Splendeur et passion

L’Orchestre national du Capitole, sous la direction de Tugan Sokhiev, invitait, ce 9 novembre dernier, le pianiste hongrois Dénes Várjon. De Franz Liszt à César Franck, le programme musical de cette soirée célébrait l’association de la virtuosité (pianistique et orchestrale) avec la passion, emblème d’un romantisme au-delà des frontières.

Déjà présent à Toulouse lors du festival Piano aux Jacobins 2017, Dénes Várjon a été lauréat de divers prix et concours prestigieux. Nourri de cette culture hongroise riche des apports des grandes personnalités que sont György Kurtág, Géza-Anda ou András Schiff, mais aussi d’un patrimoine musical original, Dénes Várjon s'est formé à l'Académie de musique Franz Liszt de Budapest, dont il est sorti diplômé en 1991. Il a choisi pour ce concert du 9 novembre de rendre hommage au compositeur qui, au-delà d’un attachement à ses racines hongroises, donna ses lettres de noblesse à une certaine culture européenne. De Franz Liszt (ou plutôt Liszt Ferenc, si l’on s’en tient à son patronyme original magyar) le pianiste choisit de jouer le Concerto n° 2 en la majeur.
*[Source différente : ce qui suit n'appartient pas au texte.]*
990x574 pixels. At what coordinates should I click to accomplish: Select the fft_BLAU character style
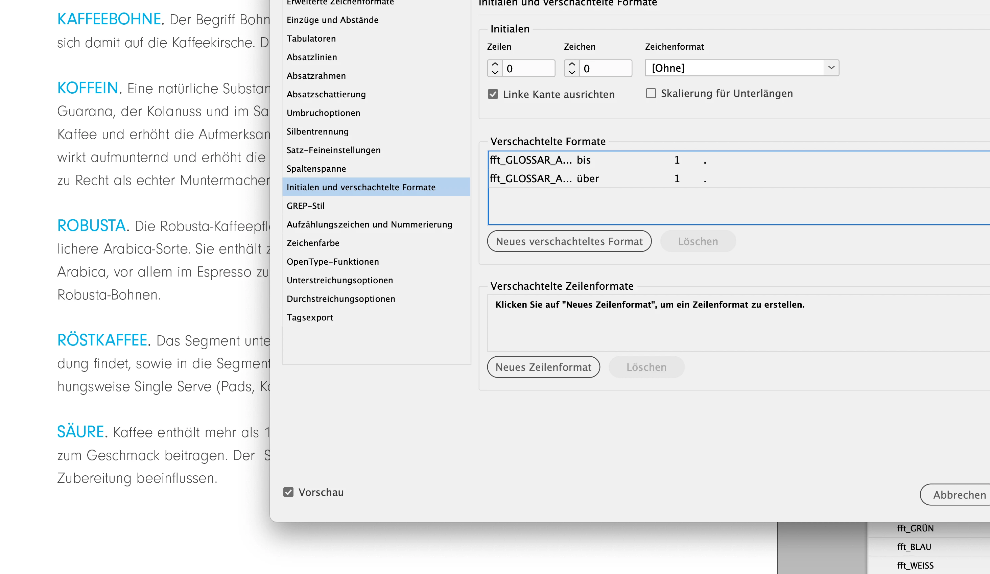pos(914,547)
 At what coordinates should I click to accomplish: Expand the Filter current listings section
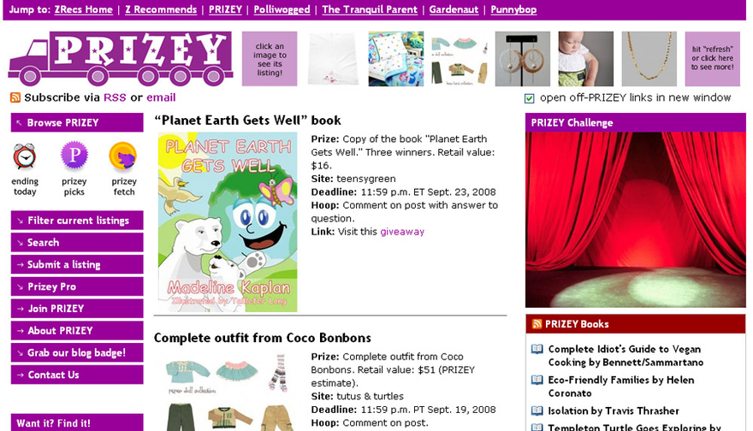(77, 221)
Achevée en 1861, sa composition a connu une première version pendant sa période virtuose entre 1839 et 1840. Liszt l'a ensuite laissé de côté pendant une dizaine d'années avant de le réécrire plusieurs fois. Il avait appelé cette pièce « Concerto symphonique », un titre dont le concept de base, appelé transformation thématique, consiste à développer des thèmes très divers à partir d'une mélodie originelle. Constituée d’un seul mouvement divisé en six parties, cette partition brillante et poétique à la fois offre au soliste comme à l’orchestre un déploiement illimité de virtuosité, de passion et de poésie. C’est ainsi que le pianiste y investit toute son énergie. Son toucher ciselé, d’une clarté exempte de tout excès de pédale, son jeu vif et nerveux, construisent une interprétation pleine de lumière. Il n’hésite pas à exploiter la fibre diabolique des mouvements vifs, sans éluder la tendresse poétique qui émane des plages de rêverie. Il confère ainsi un poids expressif aux silences qui émaillent ces séquences-là.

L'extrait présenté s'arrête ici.